We do not find Penal Code section 1026, as it read at the time of trial, to have been ambiguous, but even were it so the ambiguity must be resolved against defendant's contention. On March 29, 1979, three days after the decision in Hurt was filed, Senate Bill No. 1022 was introduced [108 Cal. App. 3d 834] as an emergency measure. (See Stats. 1979, ch. 1114.) That act amended Penal Code section 1026 to provide that a defendant found guilty of certain crimes or of an act posing a serious threat of bodily harm to another and found not to have recovered his sanity shall be committed for a minimum period of 90 days before release for outpatient treatment pursuant to section 1026.1 or subdivision (f) of section 7375 of the Welfare and Institutions Code.
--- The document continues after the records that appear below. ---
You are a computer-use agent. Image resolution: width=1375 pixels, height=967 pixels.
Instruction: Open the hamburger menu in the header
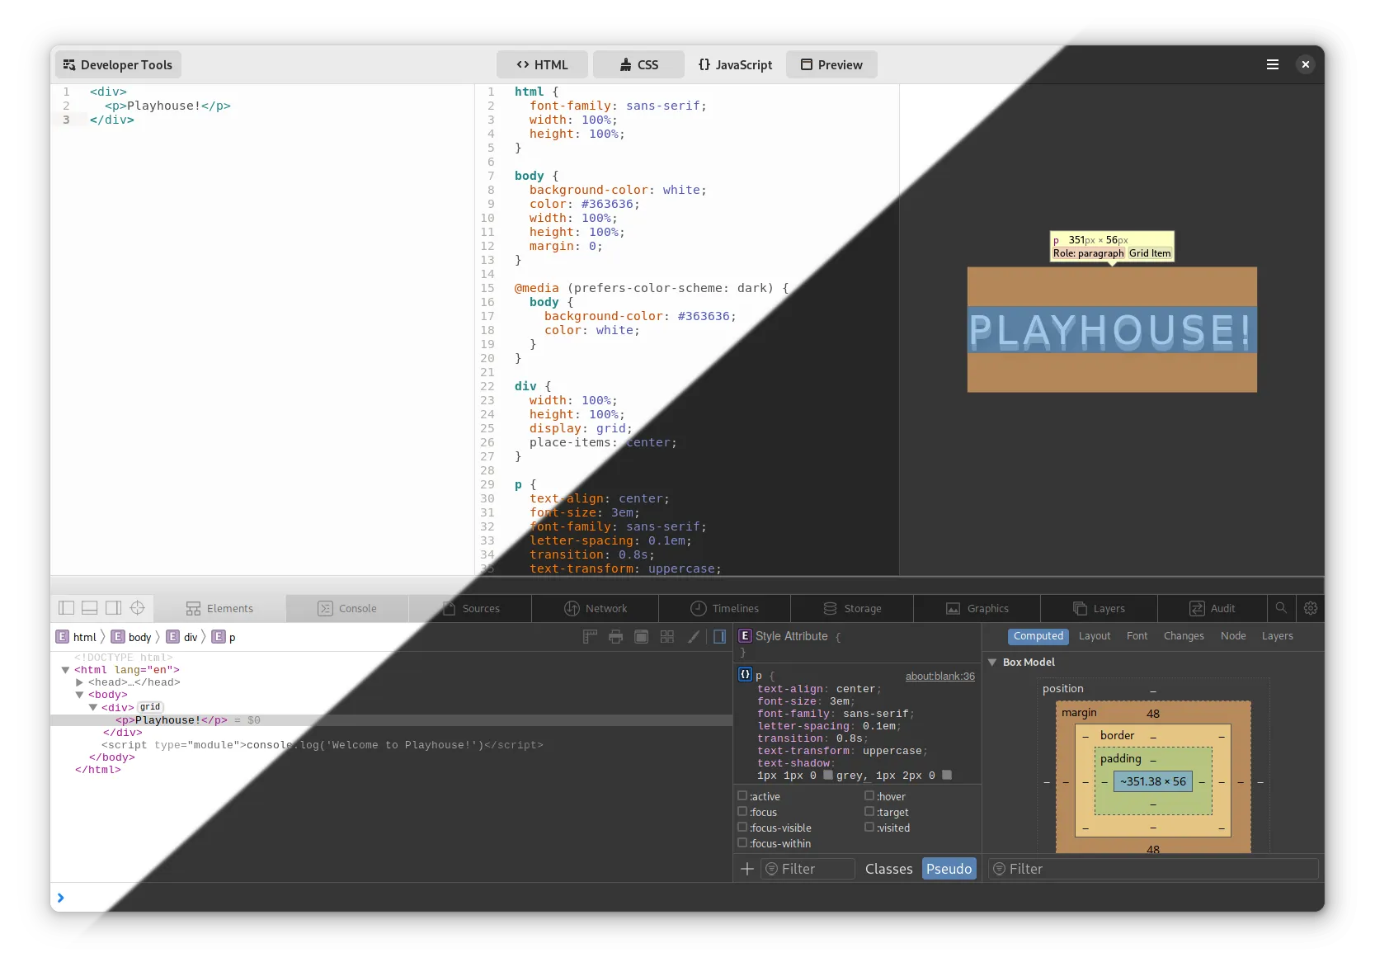[x=1273, y=64]
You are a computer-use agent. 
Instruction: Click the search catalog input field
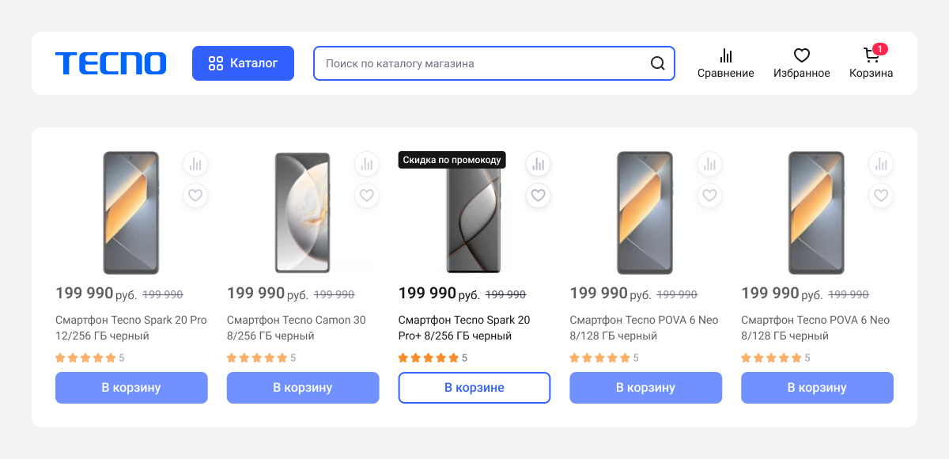point(482,63)
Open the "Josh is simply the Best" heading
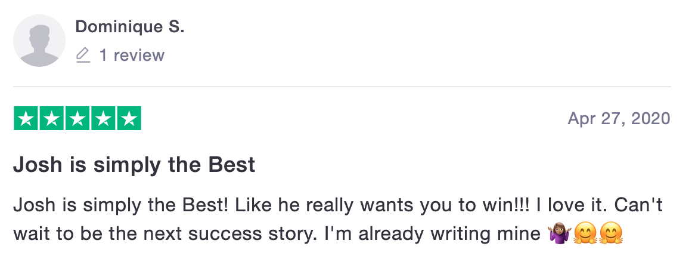 (134, 164)
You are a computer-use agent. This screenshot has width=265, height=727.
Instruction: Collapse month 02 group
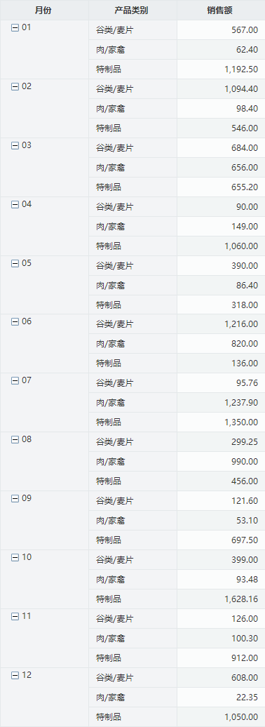coord(15,87)
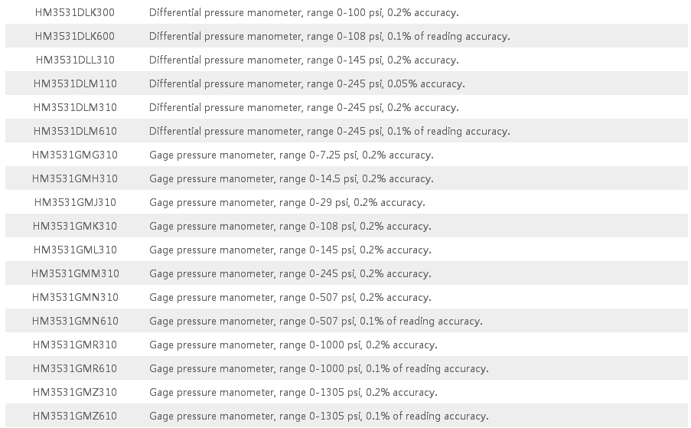
Task: Click model number HM3531DLK300
Action: click(75, 12)
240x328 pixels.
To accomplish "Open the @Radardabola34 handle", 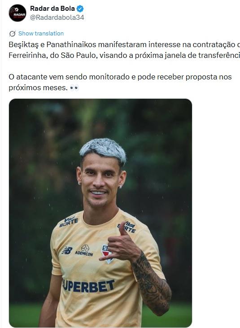I will (x=57, y=17).
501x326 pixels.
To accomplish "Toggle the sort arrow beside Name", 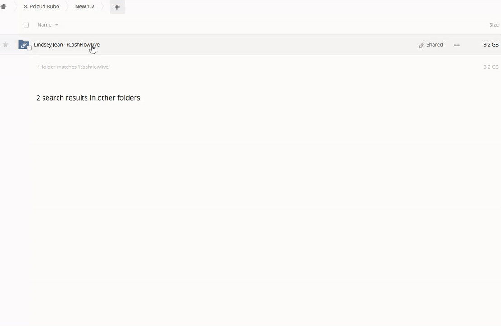I will tap(57, 25).
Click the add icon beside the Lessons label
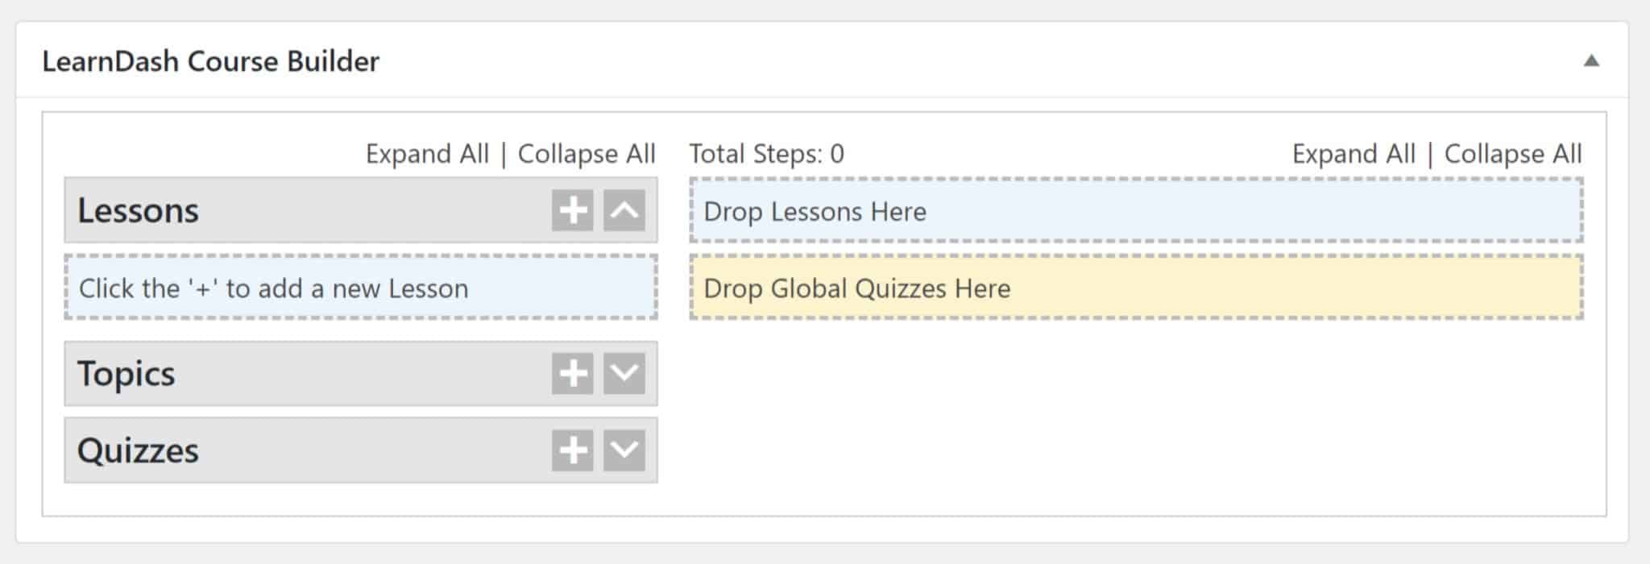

An amendment enacted soon after controversies arise as to the interpretation of the original act may be regarded as a legislative interpretation of the original act. (1A Sutherland, Statutory Construction (4th ed. 1972) § 22.31, p. 184.) The trial court correctly determined that it had no discretion to place defendant on outpatient treatment.

V

We also reject defendant's final contention that a mandatory commitment to a mental health facility for a period of 90 days violates his right to due process. Those arguments were considered and rejected in the case ofIn re Franklin, supra, wherein our Supreme Court held that the California statutory scheme of mandatory scheme commitment violates neither due process nor equal protection of law.

The judgment (order of commitment) is affirmed.

Puglia, P. J., and Reynoso, J., concurred.

FN 1. Penal Code section 26 states:

"All persons are capable of committing crimes except those belonging to the following classes: "One--Children under the age of 14, in the absence of clear proof that at the time of committing the act charged against them, they knew its wrongfulness.

"Two--Idiots.

"Three--Lunatics and insane persons.

"Four--Persons who committed the act or made the omission charged under an ignorance or mistake of fact, which disproves any criminal intent.

"Five--Persons who committed the act charged without being conscious thereof.

"Six--Persons who committed the act or made the omission charged through misfortune or by accident, when it appears that there was no evil design, intention, or culpable negligence.

"Seven--Persons (unless the crime be punishable with death) who committed the act or made the omission charged under threats or menaces sufficient to show that they had reasonable cause to and did believe their lives would be endangered if they refused."